Segment Start: Input records
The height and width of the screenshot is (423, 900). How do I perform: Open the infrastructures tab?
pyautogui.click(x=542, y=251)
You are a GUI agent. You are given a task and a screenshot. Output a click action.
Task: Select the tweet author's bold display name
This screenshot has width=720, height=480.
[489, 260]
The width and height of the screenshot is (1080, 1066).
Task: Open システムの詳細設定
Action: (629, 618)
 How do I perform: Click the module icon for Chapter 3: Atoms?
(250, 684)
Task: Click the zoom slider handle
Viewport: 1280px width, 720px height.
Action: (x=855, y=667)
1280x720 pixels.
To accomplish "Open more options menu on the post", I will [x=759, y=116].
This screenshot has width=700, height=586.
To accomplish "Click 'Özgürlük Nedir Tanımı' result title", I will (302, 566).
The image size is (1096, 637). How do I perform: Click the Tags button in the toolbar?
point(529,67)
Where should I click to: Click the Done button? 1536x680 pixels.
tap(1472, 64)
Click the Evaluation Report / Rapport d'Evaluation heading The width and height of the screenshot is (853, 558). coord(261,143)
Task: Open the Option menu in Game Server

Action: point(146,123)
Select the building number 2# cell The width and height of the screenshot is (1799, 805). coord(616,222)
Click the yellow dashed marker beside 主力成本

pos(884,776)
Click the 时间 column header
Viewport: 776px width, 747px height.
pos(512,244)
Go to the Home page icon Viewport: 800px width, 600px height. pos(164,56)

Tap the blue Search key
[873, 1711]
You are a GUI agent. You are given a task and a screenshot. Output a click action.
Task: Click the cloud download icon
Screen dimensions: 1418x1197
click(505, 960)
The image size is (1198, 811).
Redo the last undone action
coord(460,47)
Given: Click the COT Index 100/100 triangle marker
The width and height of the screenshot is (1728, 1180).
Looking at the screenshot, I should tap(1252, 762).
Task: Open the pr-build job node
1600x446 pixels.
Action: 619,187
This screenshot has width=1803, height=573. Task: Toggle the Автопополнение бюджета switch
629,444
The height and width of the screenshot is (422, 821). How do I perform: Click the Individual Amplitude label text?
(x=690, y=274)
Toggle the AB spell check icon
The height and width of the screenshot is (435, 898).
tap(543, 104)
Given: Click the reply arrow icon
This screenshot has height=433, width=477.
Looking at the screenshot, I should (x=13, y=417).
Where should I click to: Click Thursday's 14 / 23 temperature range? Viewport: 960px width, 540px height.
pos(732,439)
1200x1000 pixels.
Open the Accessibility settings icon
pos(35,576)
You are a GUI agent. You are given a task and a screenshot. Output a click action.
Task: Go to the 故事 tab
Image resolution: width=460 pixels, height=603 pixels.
Segment End: Input records
▸ **Task to complete**
Please give the listing above once more, word for word.

▸ **Response**
The height and width of the screenshot is (423, 900). How do I perform: Open the infrastructures tab?
pyautogui.click(x=542, y=251)
You are a GUI agent. You are given a task and a screenshot. Output a click action.
Task: Select the tweet author's bold display name
This screenshot has width=720, height=480.
[489, 260]
The width and height of the screenshot is (1080, 1066).
Task: Open システムの詳細設定
Action: (629, 618)
 How do I perform: Click the module icon for Chapter 3: Atoms?
(250, 684)
Task: Click the zoom slider handle
Viewport: 1280px width, 720px height.
Action: (x=855, y=667)
1280x720 pixels.
To accomplish "Open more options menu on the post", I will [x=759, y=116].
This screenshot has width=700, height=586.
To accomplish "Click 'Özgürlük Nedir Tanımı' result title", I will (302, 566).
The image size is (1096, 637). How do I perform: Click the Tags button in the toolbar?
point(529,67)
Where should I click to: Click the Done button? 1536x680 pixels.
tap(1472, 64)
Click the Evaluation Report / Rapport d'Evaluation heading The width and height of the screenshot is (853, 558). coord(261,143)
Task: Open the Option menu in Game Server

Action: point(146,123)
Select the building number 2# cell The width and height of the screenshot is (1799, 805). coord(616,222)
Click the yellow dashed marker beside 主力成本

pos(884,776)
Click the 时间 column header
Viewport: 776px width, 747px height.
pos(512,244)
Go to the Home page icon Viewport: 800px width, 600px height. pos(164,56)

Tap the blue Search key
[873, 1711]
You are a GUI agent. You are given a task and a screenshot. Output a click action.
Task: Click the cloud download icon
Screen dimensions: 1418x1197
click(505, 960)
The image size is (1198, 811).
Redo the last undone action
coord(460,47)
Given: Click the COT Index 100/100 triangle marker
The width and height of the screenshot is (1728, 1180).
Looking at the screenshot, I should tap(1252, 762).
Task: Open the pr-build job node
1600x446 pixels.
Action: 619,187
This screenshot has width=1803, height=573. Task: Toggle the Автопополнение бюджета switch
629,444
The height and width of the screenshot is (422, 821). How do I perform: Click the Individual Amplitude label text?
(x=690, y=274)
Toggle the AB spell check icon
The height and width of the screenshot is (435, 898).
tap(543, 104)
Given: Click the reply arrow icon
This screenshot has height=433, width=477.
Looking at the screenshot, I should (x=13, y=417).
Where should I click to: Click Thursday's 14 / 23 temperature range? Viewport: 960px width, 540px height.
pos(732,439)
1200x1000 pixels.
Open the Accessibility settings icon
pos(35,576)
You are a GUI agent. You are given a task and a screenshot. Output a click action.
Task: Go to the 故事 tab
Image resolution: width=460 pixels, height=603 pixels.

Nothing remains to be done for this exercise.